Material:

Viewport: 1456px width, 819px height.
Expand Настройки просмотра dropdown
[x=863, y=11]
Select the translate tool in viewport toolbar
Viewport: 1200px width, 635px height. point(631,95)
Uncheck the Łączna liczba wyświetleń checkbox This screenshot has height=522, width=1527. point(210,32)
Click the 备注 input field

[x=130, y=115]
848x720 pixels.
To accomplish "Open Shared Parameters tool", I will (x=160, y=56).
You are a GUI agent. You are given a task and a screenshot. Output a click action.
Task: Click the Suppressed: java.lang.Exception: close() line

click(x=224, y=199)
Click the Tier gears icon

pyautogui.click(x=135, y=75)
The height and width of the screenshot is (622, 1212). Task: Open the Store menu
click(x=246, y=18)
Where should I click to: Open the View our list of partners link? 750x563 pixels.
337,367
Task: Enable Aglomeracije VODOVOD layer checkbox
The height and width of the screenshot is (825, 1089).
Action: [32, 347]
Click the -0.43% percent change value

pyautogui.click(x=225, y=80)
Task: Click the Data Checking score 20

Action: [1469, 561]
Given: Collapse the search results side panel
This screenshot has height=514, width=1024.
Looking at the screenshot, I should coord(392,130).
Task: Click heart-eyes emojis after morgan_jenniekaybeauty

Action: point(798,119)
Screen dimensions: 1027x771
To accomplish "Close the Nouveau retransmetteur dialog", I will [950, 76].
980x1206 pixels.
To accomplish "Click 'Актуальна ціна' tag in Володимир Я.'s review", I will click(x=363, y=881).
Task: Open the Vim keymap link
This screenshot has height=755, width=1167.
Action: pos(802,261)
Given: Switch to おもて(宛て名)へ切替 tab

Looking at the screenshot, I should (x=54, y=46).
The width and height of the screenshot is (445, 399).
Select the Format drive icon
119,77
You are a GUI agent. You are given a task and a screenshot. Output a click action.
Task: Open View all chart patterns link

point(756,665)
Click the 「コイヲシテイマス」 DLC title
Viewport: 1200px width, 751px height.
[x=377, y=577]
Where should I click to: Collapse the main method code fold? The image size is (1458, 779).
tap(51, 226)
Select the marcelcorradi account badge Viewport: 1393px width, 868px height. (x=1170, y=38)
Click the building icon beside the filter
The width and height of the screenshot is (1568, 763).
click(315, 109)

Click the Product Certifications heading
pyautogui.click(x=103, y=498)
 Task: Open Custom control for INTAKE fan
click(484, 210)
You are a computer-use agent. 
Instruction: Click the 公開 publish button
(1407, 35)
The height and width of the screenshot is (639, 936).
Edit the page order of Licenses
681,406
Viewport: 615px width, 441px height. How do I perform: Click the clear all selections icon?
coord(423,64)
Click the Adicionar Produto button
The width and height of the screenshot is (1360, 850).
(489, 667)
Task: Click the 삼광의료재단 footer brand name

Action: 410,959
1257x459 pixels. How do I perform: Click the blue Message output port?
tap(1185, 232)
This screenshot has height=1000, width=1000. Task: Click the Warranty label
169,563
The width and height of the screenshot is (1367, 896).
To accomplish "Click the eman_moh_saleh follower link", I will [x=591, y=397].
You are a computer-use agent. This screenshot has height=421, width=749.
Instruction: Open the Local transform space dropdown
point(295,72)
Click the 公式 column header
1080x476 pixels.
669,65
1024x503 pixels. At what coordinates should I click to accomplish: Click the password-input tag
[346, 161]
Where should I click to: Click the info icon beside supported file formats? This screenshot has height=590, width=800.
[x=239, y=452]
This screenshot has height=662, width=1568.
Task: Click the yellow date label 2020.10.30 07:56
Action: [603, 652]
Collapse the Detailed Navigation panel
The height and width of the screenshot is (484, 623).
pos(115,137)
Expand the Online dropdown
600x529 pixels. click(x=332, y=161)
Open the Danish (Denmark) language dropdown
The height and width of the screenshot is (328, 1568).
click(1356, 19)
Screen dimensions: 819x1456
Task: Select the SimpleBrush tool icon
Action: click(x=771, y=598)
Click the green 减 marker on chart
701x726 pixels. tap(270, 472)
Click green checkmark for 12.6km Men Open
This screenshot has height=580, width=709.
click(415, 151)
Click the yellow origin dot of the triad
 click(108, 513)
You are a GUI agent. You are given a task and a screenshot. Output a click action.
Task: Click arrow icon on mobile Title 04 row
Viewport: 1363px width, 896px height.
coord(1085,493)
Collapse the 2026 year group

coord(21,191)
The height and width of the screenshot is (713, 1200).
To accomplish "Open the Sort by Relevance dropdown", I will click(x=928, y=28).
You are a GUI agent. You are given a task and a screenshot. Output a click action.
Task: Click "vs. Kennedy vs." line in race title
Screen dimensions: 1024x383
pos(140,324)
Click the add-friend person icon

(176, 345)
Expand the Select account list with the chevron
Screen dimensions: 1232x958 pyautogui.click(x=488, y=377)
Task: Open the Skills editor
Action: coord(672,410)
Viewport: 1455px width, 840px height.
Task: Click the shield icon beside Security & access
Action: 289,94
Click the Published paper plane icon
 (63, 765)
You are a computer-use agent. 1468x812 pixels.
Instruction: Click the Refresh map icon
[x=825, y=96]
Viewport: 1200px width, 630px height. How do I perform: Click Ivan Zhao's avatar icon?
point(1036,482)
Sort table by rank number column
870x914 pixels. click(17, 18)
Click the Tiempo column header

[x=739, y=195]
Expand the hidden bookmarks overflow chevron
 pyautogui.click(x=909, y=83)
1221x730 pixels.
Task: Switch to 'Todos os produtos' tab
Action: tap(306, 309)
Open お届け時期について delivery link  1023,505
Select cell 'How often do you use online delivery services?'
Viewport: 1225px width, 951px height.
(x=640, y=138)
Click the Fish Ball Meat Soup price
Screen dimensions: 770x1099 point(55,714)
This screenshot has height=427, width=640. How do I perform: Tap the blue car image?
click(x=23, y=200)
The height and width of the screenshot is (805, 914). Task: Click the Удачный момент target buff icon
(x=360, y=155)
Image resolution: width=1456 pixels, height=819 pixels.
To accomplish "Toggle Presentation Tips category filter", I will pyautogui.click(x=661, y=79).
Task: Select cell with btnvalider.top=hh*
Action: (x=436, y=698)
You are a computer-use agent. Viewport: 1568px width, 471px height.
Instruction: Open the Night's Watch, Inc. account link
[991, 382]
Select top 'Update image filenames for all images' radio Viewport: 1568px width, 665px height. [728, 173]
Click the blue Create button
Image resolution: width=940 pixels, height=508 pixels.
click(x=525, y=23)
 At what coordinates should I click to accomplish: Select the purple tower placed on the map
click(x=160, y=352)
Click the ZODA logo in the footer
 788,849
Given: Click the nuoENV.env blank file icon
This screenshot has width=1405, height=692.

Stated problem: Present every nonblank line of the rows above as a Markdown table. Number the lines in order under a column headed No., and put each line under a column headed Line.

Correct response:
| No. | Line |
|---|---|
| 1 | Viewport: 1456px width, 819px height. |
| 2 | Expand Настройки просмотра dropdown |
| 3 | [x=863, y=11] |
| 4 | Select the translate tool in viewport toolbar |
| 5 | Viewport: 1200px width, 635px height. point(631,95) |
| 6 | Uncheck the Łączna liczba wyświetleń checkbox This screenshot has height=522, width=1527. point(210,32) |
| 7 | Click the 备注 input field |
| 8 | [x=130, y=115] |
| 9 | 848x720 pixels. |
| 10 | To accomplish "Open Shared Parameters tool", I will (x=160, y=56). |
| 11 | You are a GUI agent. You are given a task and a screenshot. Output a click action. |
| 12 | Task: Click the Suppressed: java.lang.Exception: close() line |
| 13 | click(x=224, y=199) |
| 14 | Click the Tier gears icon |
| 15 | pyautogui.click(x=135, y=75) |
| 16 | The height and width of the screenshot is (622, 1212). Task: Open the Store menu |
| 17 | click(x=246, y=18) |
| 18 | Where should I click to: Open the View our list of partners link? 750x563 pixels. |
| 19 | 337,367 |
| 20 | Task: Enable Aglomeracije VODOVOD layer checkbox |
| 21 | The height and width of the screenshot is (825, 1089). |
| 22 | Action: [32, 347] |
| 23 | Click the -0.43% percent change value |
| 24 | pyautogui.click(x=225, y=80) |
| 25 | Task: Click the Data Checking score 20 |
| 26 | Action: [1469, 561] |
| 27 | Given: Collapse the search results side panel |
| 28 | This screenshot has height=514, width=1024. |
| 29 | Looking at the screenshot, I should coord(392,130). |
| 30 | Task: Click heart-eyes emojis after morgan_jenniekaybeauty |
| 31 | Action: point(798,119) |
| 32 | Screen dimensions: 1027x771 |
| 33 | To accomplish "Close the Nouveau retransmetteur dialog", I will [950, 76]. |
| 34 | 980x1206 pixels. |
| 35 | To accomplish "Click 'Актуальна ціна' tag in Володимир Я.'s review", I will click(x=363, y=881). |
| 36 | Task: Open the Vim keymap link |
| 37 | This screenshot has height=755, width=1167. |
| 38 | Action: pos(802,261) |
| 39 | Given: Switch to おもて(宛て名)へ切替 tab |
| 40 | Looking at the screenshot, I should (x=54, y=46). |
| 41 | The width and height of the screenshot is (445, 399). |
| 42 | Select the Format drive icon |
| 43 | 119,77 |
| 44 | You are a GUI agent. You are given a task and a screenshot. Output a click action. |
| 45 | Task: Open View all chart patterns link |
| 46 | point(756,665) |
| 47 | Click the 「コイヲシテイマス」 DLC title |
| 48 | Viewport: 1200px width, 751px height. |
| 49 | [x=377, y=577] |
| 50 | Where should I click to: Collapse the main method code fold? The image size is (1458, 779). |
| 51 | tap(51, 226) |
| 52 | Select the marcelcorradi account badge Viewport: 1393px width, 868px height. (x=1170, y=38) |
| 53 | Click the building icon beside the filter |
| 54 | The width and height of the screenshot is (1568, 763). |
| 55 | click(315, 109) |
| 56 | Click the Product Certifications heading |
| 57 | pyautogui.click(x=103, y=498) |
| 58 |  Task: Open Custom control for INTAKE fan |
| 59 | click(484, 210) |
| 60 | You are a computer-use agent.  |
| 61 | Instruction: Click the 公開 publish button |
| 62 | (1407, 35) |
| 63 | The height and width of the screenshot is (639, 936). |
| 64 | Edit the page order of Licenses |
| 65 | 681,406 |
| 66 | Viewport: 615px width, 441px height. How do I perform: Click the clear all selections icon? |
| 67 | coord(423,64) |
| 68 | Click the Adicionar Produto button |
| 69 | The width and height of the screenshot is (1360, 850). |
| 70 | (489, 667) |
| 71 | Task: Click the 삼광의료재단 footer brand name |
| 72 | Action: 410,959 |
| 73 | 1257x459 pixels. How do I perform: Click the blue Message output port? |
| 74 | tap(1185, 232) |
| 75 | This screenshot has height=1000, width=1000. Task: Click the Warranty label |
| 76 | 169,563 |
| 77 | The width and height of the screenshot is (1367, 896). |
| 78 | To accomplish "Click the eman_moh_saleh follower link", I will [x=591, y=397]. |
| 79 | You are a computer-use agent. This screenshot has height=421, width=749. |
| 80 | Instruction: Open the Local transform space dropdown |
| 81 | point(295,72) |
| 82 | Click the 公式 column header |
| 83 | 1080x476 pixels. |
| 84 | 669,65 |
| 85 | 1024x503 pixels. At what coordinates should I click to accomplish: Click the password-input tag |
| 86 | [346, 161] |
| 87 | Where should I click to: Click the info icon beside supported file formats? This screenshot has height=590, width=800. |
| 88 | [x=239, y=452] |
| 89 | This screenshot has height=662, width=1568. |
| 90 | Task: Click the yellow date label 2020.10.30 07:56 |
| 91 | Action: [603, 652] |
| 92 | Collapse the Detailed Navigation panel |
| 93 | The height and width of the screenshot is (484, 623). |
| 94 | pos(115,137) |
| 95 | Expand the Online dropdown |
| 96 | 600x529 pixels. click(x=332, y=161) |
| 97 | Open the Danish (Denmark) language dropdown |
| 98 | The height and width of the screenshot is (328, 1568). |
| 99 | click(1356, 19) |
| 100 | Screen dimensions: 819x1456 |
| 101 | Task: Select the SimpleBrush tool icon |
| 102 | Action: click(x=771, y=598) |
| 103 | Click the green 减 marker on chart |
| 104 | 701x726 pixels. tap(270, 472) |
| 105 | Click green checkmark for 12.6km Men Open |
| 106 | This screenshot has height=580, width=709. |
| 107 | click(415, 151) |
| 108 | Click the yellow origin dot of the triad |
| 109 |  click(108, 513) |
| 110 | You are a GUI agent. You are given a task and a screenshot. Output a click action. |
| 111 | Task: Click arrow icon on mobile Title 04 row |
| 112 | Viewport: 1363px width, 896px height. |
| 113 | coord(1085,493) |
| 114 | Collapse the 2026 year group |
| 115 | coord(21,191) |
| 116 | The height and width of the screenshot is (713, 1200). |
| 117 | To accomplish "Open the Sort by Relevance dropdown", I will click(x=928, y=28). |
| 118 | You are a GUI agent. You are given a task and a screenshot. Output a click action. |
| 119 | Task: Click "vs. Kennedy vs." line in race title |
| 120 | Screen dimensions: 1024x383 |
| 121 | pos(140,324) |
| 122 | Click the add-friend person icon |
| 123 | (176, 345) |
| 124 | Expand the Select account list with the chevron |
| 125 | Screen dimensions: 1232x958 pyautogui.click(x=488, y=377) |
| 126 | Task: Open the Skills editor |
| 127 | Action: coord(672,410) |
| 128 | Viewport: 1455px width, 840px height. |
| 129 | Task: Click the shield icon beside Security & access |
| 130 | Action: 289,94 |
| 131 | Click the Published paper plane icon |
| 132 |  (63, 765) |
| 133 | You are a computer-use agent. 1468x812 pixels. |
| 134 | Instruction: Click the Refresh map icon |
| 135 | [x=825, y=96] |
| 136 | Viewport: 1200px width, 630px height. How do I perform: Click Ivan Zhao's avatar icon? |
| 137 | point(1036,482) |
| 138 | Sort table by rank number column |
| 139 | 870x914 pixels. click(17, 18) |
| 140 | Click the Tiempo column header |
| 141 | [x=739, y=195] |
| 142 | Expand the hidden bookmarks overflow chevron |
| 143 |  pyautogui.click(x=909, y=83) |
| 144 | 1221x730 pixels. |
| 145 | Task: Switch to 'Todos os produtos' tab |
| 146 | Action: tap(306, 309) |
| 147 | Open お届け時期について delivery link  1023,505 |
| 148 | Select cell 'How often do you use online delivery services?' |
| 149 | Viewport: 1225px width, 951px height. |
| 150 | (x=640, y=138) |
| 151 | Click the Fish Ball Meat Soup price |
| 152 | Screen dimensions: 770x1099 point(55,714) |
| 153 | This screenshot has height=427, width=640. How do I perform: Tap the blue car image? |
| 154 | click(x=23, y=200) |
| 155 | The height and width of the screenshot is (805, 914). Task: Click the Удачный момент target buff icon |
| 156 | (x=360, y=155) |
| 157 | Image resolution: width=1456 pixels, height=819 pixels. |
| 158 | To accomplish "Toggle Presentation Tips category filter", I will pyautogui.click(x=661, y=79). |
| 159 | Task: Select cell with btnvalider.top=hh* |
| 160 | Action: (x=436, y=698) |
| 161 | You are a computer-use agent. Viewport: 1568px width, 471px height. |
| 162 | Instruction: Open the Night's Watch, Inc. account link |
| 163 | [991, 382] |
| 164 | Select top 'Update image filenames for all images' radio Viewport: 1568px width, 665px height. [728, 173] |
| 165 | Click the blue Create button |
| 166 | Image resolution: width=940 pixels, height=508 pixels. |
| 167 | click(x=525, y=23) |
| 168 |  At what coordinates should I click to accomplish: Select the purple tower placed on the map |
| 169 | click(x=160, y=352) |
| 170 | Click the ZODA logo in the footer |
| 171 |  788,849 |
| 172 | Given: Click the nuoENV.env blank file icon |
| 173 | This screenshot has width=1405, height=692. |